Aw. . . thanks, you're very kind.
This is a story about my oldest child.
I'm gonna try not to be a big huge baby, but it's not looking good so far. The throat lump is already in place.
I had Parent Teacher Conferences last week. I never take my kids, so I can talk about them behind their backs. That's the kind of mother I am.
After going over the standard academic issues, I asked the question that was really on my mind:
"So, um. . .how's he doing with friends? See, every school year, somehow, as time goes on, it starts with a complaint about how he has no one to play with on the playground. Then it becomes anxiety, and then, finally, it becomes a big problem. Big enough for him to finally dread and avoid school."

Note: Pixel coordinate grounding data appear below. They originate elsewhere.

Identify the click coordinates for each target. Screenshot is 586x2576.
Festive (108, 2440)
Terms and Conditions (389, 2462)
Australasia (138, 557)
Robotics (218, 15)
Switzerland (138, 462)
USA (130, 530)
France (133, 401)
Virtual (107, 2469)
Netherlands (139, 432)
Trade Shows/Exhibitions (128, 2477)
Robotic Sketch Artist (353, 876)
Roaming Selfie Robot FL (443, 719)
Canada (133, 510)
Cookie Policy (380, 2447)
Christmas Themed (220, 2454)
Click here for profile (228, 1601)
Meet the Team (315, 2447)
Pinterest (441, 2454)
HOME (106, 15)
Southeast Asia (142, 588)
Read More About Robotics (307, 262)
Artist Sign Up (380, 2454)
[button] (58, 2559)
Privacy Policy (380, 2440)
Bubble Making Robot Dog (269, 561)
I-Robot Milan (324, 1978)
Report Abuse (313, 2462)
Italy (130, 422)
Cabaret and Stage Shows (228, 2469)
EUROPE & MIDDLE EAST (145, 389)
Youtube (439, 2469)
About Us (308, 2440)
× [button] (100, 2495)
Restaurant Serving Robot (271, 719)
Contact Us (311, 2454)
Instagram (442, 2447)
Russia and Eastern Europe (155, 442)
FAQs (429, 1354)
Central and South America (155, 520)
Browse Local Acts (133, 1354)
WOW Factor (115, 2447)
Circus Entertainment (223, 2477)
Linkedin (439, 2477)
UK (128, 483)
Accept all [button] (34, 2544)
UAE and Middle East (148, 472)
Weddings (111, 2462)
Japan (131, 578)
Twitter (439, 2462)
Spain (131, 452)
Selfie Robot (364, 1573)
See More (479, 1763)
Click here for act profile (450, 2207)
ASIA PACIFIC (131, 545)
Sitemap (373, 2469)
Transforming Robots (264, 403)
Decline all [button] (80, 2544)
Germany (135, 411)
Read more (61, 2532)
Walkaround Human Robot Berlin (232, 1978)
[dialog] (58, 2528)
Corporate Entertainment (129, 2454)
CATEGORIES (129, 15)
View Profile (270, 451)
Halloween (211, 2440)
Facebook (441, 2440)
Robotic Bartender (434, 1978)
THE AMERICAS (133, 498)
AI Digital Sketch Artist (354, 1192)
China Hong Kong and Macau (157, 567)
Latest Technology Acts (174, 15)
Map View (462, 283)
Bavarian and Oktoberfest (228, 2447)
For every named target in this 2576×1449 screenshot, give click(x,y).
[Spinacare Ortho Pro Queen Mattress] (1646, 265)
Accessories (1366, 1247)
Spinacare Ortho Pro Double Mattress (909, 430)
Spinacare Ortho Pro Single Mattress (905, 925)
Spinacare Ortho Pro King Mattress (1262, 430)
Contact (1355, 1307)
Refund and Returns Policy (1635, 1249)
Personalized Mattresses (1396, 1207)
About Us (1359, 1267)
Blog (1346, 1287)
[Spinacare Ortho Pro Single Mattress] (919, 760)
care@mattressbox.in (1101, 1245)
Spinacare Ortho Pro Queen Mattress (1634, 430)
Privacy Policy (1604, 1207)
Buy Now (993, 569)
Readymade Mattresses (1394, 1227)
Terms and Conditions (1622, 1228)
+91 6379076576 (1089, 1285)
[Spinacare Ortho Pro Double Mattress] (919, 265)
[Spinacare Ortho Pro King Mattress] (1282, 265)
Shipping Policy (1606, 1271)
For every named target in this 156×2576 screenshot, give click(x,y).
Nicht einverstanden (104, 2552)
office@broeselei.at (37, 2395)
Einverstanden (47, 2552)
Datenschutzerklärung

And while I explain this, I make every effort to talk super matter of factly, like I mentioned that he likes to draw, or something, when in reality I'm trying reaaallly hard not to make that ugly cry face I make when I get upset. Because it's ultra freaky.
(At this point, the tears welling up are probably giving me away.)
His teacher explains that no, she hasn't noticed this problem, but she will be sure to watch him and do what she can to help him (and me). And I believe her because she is an awesome teacher, and I'm totally aware that this is going above and beyond for a teacher, because, hello, she has 23 other students.
So, I thank her profusely, and move on to my next appointment for my other, not-as-well-behaved child.
when I walk away from his teacher, she begins to grade papers in between appointments. Very first paper she picks up is a letter to Santa from another little boy in class. And the letter goes like this:
All I want for Christmas is a friend.
Okay. Pull my heart out and crush it with a hammer, here.
So, you know how smart this teacher is, don't you? I don't even have to say it.
She takes my son aside, and lets him know that Michael needs a friend. 'S all he wants for Christmas. Can you help? And so on, and so forth.
Problem solved. Two birds with one stone. And I have now turned to mush. Thanks for listening.